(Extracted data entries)
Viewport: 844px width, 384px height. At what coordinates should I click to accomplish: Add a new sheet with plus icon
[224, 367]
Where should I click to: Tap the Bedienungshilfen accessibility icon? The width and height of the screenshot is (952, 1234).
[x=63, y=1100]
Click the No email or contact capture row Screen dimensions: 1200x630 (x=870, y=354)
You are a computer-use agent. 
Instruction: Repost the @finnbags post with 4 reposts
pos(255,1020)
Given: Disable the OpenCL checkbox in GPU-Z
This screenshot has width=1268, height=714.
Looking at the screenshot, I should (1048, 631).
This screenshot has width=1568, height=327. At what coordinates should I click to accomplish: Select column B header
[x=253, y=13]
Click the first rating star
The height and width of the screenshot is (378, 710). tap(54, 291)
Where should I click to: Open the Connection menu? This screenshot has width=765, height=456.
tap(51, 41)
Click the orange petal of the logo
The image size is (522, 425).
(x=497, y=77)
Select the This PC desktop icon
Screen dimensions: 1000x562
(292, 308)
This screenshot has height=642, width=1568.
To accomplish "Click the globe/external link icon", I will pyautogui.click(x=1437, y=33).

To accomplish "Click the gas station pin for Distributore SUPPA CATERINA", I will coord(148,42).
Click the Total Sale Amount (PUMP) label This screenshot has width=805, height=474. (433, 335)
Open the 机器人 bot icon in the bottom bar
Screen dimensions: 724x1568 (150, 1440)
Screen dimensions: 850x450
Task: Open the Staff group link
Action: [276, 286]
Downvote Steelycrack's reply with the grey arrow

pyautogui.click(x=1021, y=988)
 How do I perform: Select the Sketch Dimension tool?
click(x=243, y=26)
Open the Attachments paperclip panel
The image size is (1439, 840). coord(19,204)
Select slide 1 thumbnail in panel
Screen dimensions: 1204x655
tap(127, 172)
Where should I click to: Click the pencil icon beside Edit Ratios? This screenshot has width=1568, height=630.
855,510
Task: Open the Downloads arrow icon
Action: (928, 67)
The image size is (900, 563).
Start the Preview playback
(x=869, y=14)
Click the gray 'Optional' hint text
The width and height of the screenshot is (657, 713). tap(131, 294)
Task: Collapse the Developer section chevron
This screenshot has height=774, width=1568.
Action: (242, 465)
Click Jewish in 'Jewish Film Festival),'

▶ _EXERCISE PROMPT_
Go through the data and return each line where the word "will" appears.

▶ _ANSWER FOR THIS EXERCISE_
To accomplish "Click the globe/external link icon", I will pyautogui.click(x=1437, y=33).
To accomplish "Click the gas station pin for Distributore SUPPA CATERINA", I will coord(148,42).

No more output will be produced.